John Harris is misguided in his criticism of Wes Streeting’s review of UK mental health services (The right’s callous overdiagnosis bandwagon is rolling. Wes Streeting should not be on it, 7 December). While this review will inevitably examine questions of overdiagnosis, Harris is wrong to imply that Streeting’s main motivation is political. There is nothing unusual, of course, about ministers making decisions based on political considerations, but there is rather more to the review than Harris indicates.
It hardly needs restating that mental health services are grossly overstretched and underresourced, and an inquiry is necessary. This is a particular problem in child and adolescent mental health services (Camhs). When I was working as a clinical psychologist and involved in a Camhs autism diagnosis team 15 years ago, the waiting time for an autism assessment was around four to six months. Nowadays a waiting time of up to two years is common.
It is sensible that questions of overdiagnosis should be addressed in this review. It is the malevolent leaders of Reform UK who are jumping on to a bandwagon here, not Streeting. Overdiagnosis is now being discussed in sober and non-political terms by clinicians and researchers who recognise it as an important issue.
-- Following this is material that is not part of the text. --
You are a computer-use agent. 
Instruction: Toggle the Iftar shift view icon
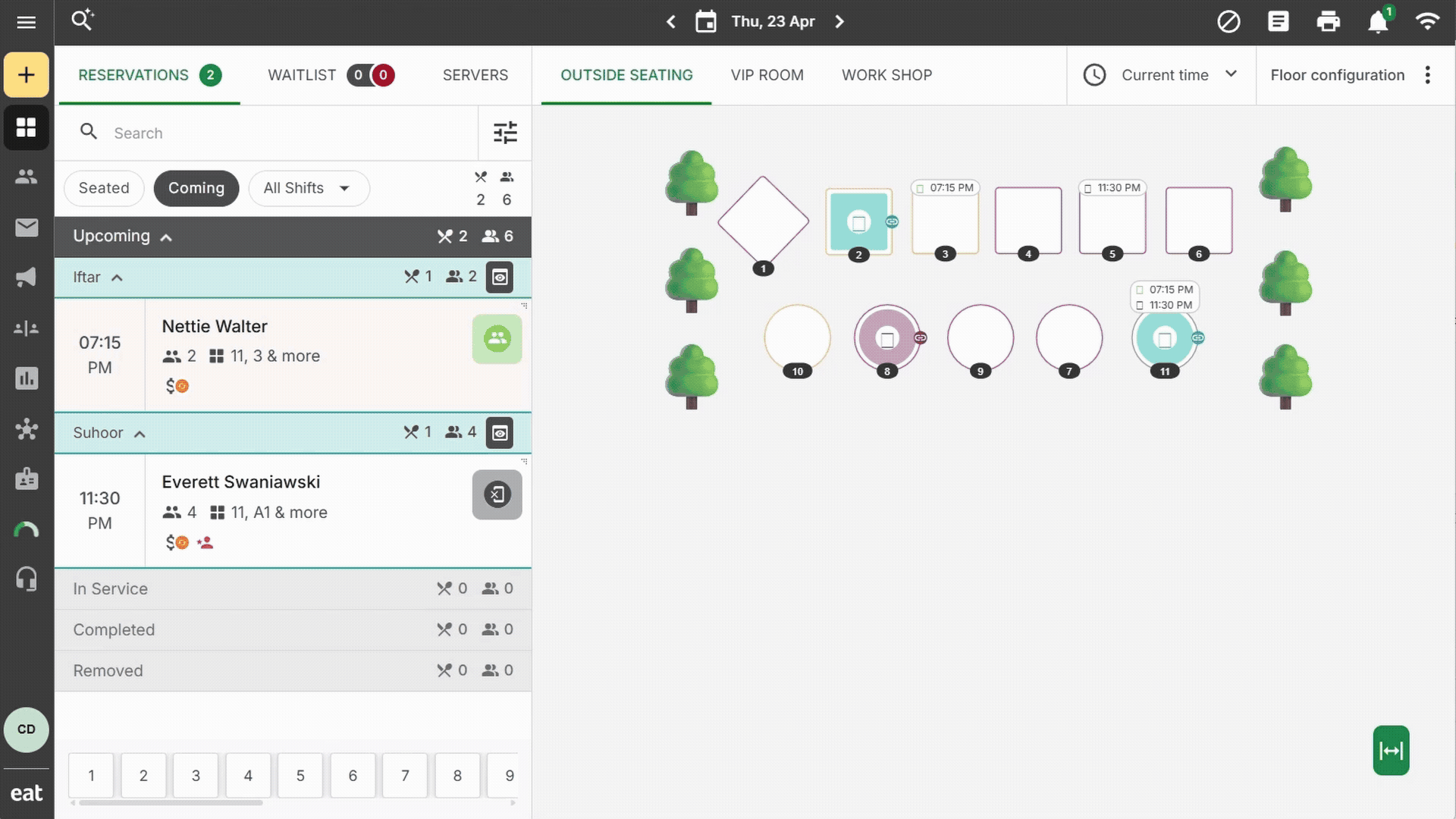[x=500, y=278]
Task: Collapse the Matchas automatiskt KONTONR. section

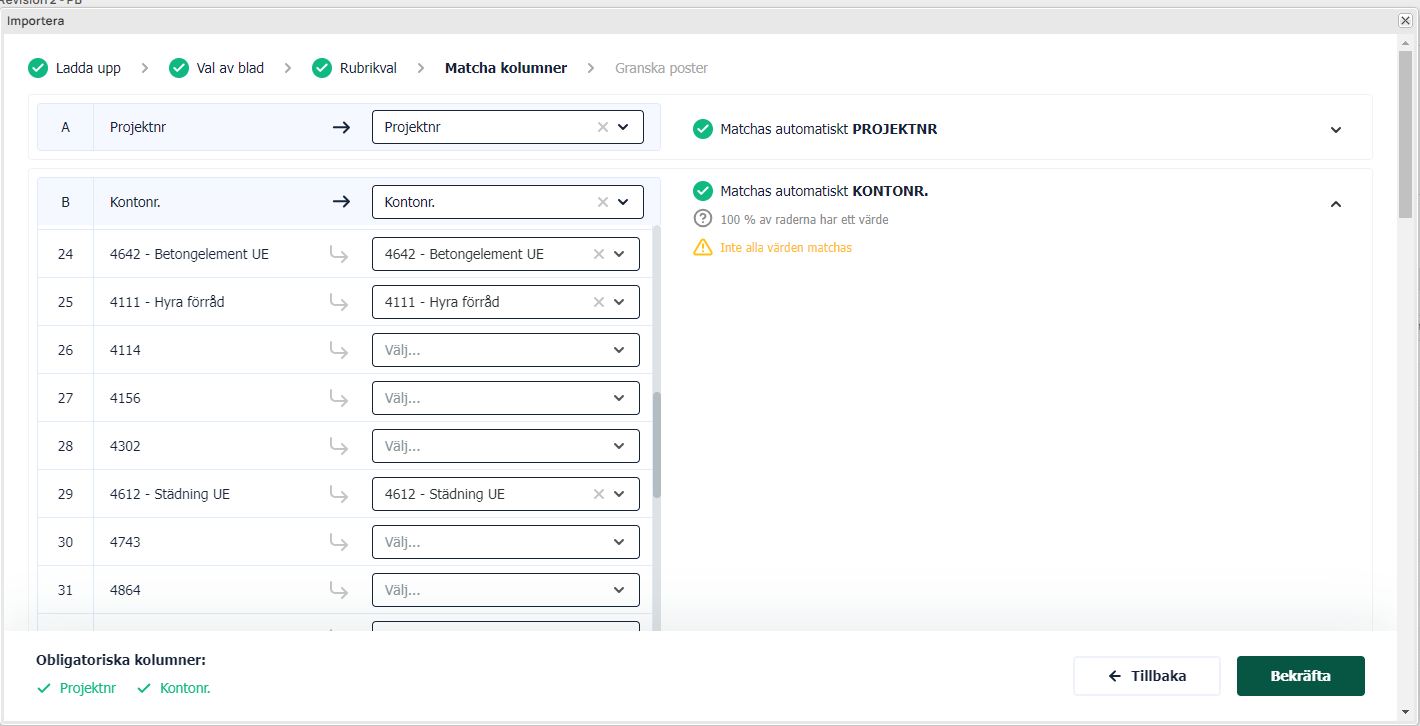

Nevertheless, Harris dismisses too quickly Suzanne O’Sullivan’s thoughtful book, The Age of Diagnosis. O’Sullivan argues persuasively that diagnosis should be conducted with a specific purpose in mind and make a practical difference for the patient. She explains that this is often not the case. Similarly, it is often unnecessary to fit somebody into a diagnostic category to offer them appropriate help. But some evidently find this hard to accept.
Dr Richard Hassall
Knaresborough, North Yorkshire
John Harris argues that concern about mental health overdiagnosis is a politically motivated austerity power play that will deprive vulnerable patients of desperately needed services. As chair of the American Psychiatric Association’s DSM-IV taskforce, which developed the fourth edition of the Diagnostic and Statistical Manual of Mental Disorders in 1994, I am in a good position to contradict his assertion. Rates of reported psychiatric diagnoses have exploded recently due to a combination of: 1) confounding stress and distress with mental disorder; 2) ignoring the context in which symptoms occur; 3) the rise of internet self-diagnosis; 4) loose and fuzzily defined diagnostic criteria; 5) careless diagnosis (especially by GPs who have too little time to know their patients); 6) big pharma marketing; and 7) tying benefits too closely to diagnosis rather than level of functioning.
The result is a wasteful misallocation of scarce resources. The worried well and mildly symptomatic receive harmful, unnecessary treatments – while patients with severe illness are deprived of the treatment and services they desperately need.
Allen Frances
Professor and chair emeritus, department of psychiatry and behavioral sciences, Duke University
ADHD UK estimates that there are 2 million people in the UK with undiagnosed ADHD. Statistically, we are underdiagnosing ADHD, rather than overdiagnosing it.
I work in a primary school as a learning support assistant for special educational needs and disabilities. I am also a parent of a child with ADHD. ADHD is very common, and it is accepted by the National Institute for Health and Care Excellence that about one in 20 children has it. I don’t believe NHS services currently have the capacity to even assess one in every 20 children for ADHD, let alone provide support for them.